Key Takeaways
- Whirlpool delivered a Q1 loss of 56 cents per share, far below the anticipated 38-cent profit
- The appliance manufacturer halted its dividend, breaking a 70-year consecutive payment record
- Annual EPS forecast was dramatically reduced from $7.00 to between $3.00 and $3.50
- WHR shares tumbled 11.9% to close at $48.21 on Thursday
- Company officials blamed tariff uncertainty and demand at “recession-level” lows
Shares of Whirlpool ended Thursday’s trading session at $48.21, plummeting 11.9%, following the corporation’s announcement of an unexpected first-quarter deficit and the elimination of its dividend payment.
The home appliance manufacturer revealed a Q1 deficit of 56 cents per share against revenues of $3.3 billion. Analysts had projected profits of 38 cents per share on revenues of $3.4 billion. The prior-year quarter saw Whirlpool generate earnings of $1.70 per share with $3.6 billion in sales.
Management also drastically revised its annual earnings forecast downward. The company currently anticipates earnings between $3.00 and $3.50 per share, a steep decline from the previous $7.00 projection. Free cash flow expectations were also reduced from $450 million to $300 million.
The elimination of the dividend payment represented the most startling development. Whirlpool had maintained its quarterly 90-cent dividend payment continuously through 10 U.S. economic downturns and every significant worldwide crisis dating back to the 1950s. The previous year marked the first substantial reduction in decades when the company slashed the payout by nearly 50%. Now the dividend has been completely suspended, at least temporarily.
Chief Executive Marc Bitzer discussed the decision during the earnings conference call. “We would like to resume the dividend as quickly as possible, but clearly, it’s a board decision,” he stated. “We need to have a better ongoing operating margin, and we want to continue to pay down our debt.”
The stock had been facing significant headwinds prior to Thursday’s decline. Before the latest drop, WHR had declined 24% in 2025 and 28% across the trailing twelve months. Looking back five years, shares have collapsed more than 80%.

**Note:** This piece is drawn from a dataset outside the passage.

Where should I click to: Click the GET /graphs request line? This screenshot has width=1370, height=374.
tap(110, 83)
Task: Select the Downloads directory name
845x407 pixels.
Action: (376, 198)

Tariff Volatility Creates Additional Challenges
Trade policies have created a complicated landscape. Whirlpool manufactures approximately 80% of its merchandise on American soil, theoretically positioning it favorably when import duties increase. However, in February, the Supreme Court struck down the Liberation Day tariffs, which had been providing the company protection against overseas competitors. Following that ruling, foreign importers flooded back in with reduced pricing.
Simultaneously, distinct Section 232 tariffs on steel and aluminum increased Whirlpool’s raw material expenses. This dual tariff impact — losing competitive protection while facing elevated input costs — severely compressed profit margins.

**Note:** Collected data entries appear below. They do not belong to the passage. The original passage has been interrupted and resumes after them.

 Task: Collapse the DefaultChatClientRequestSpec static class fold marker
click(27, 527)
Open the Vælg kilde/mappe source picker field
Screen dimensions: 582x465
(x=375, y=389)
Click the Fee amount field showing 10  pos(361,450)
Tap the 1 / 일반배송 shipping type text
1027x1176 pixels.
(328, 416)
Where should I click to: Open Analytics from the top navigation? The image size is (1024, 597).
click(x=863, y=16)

In April, Section 232 tariffs were reconfigured to impose a uniform 25% duty on the complete value of appliances, instead of solely the steel component. Bitzer indicated the revised structure provides Whirlpool a more defined competitive advantage versus importers. Yet investors remain skeptical about whether the policy shift will produce meaningful results.

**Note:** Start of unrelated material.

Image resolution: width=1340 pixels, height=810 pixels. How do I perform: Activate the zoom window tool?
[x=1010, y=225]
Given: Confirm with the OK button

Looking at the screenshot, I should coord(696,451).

Citi analyst Kyle Menges observed that “industry demand reached recession-level lows” across North America throughout the quarter, with aggressive competitive pricing intensifying the challenges. He commented that Whirlpool’s double-digit price increases “should be relatively defensible.”
Price Adjustments and Manufacturing Expansion
Whirlpool has implemented price increases throughout its product portfolio of washers, dryers, refrigerators, and stoves in 2025, with additional increases scheduled for summer months. Bitzer recognized the price hikes will probably exceed those of rivals, but defended the strategy by highlighting new product launches.
Earlier in 2025, the corporation secured $1.1 billion through a fresh equity offering. That decision attracted criticism from investor David Tepper of Appaloosa Management, who characterized it as shareholder dilution and recommended Whirlpool consider strategic partnerships or acquisition opportunities.
Last month, Whirlpool unveiled a $60 million capital commitment for a new manufacturing facility in Perrysburg, Ohio, dedicated to washer and dryer component production.
The company additionally pointed to declining U.S. consumer sentiment — which management partially attributes to the Iran conflict elevating petroleum prices — as a factor depressing appliance purchases during the quarter. Organic net revenues decreased 6% year-over-year in Q1.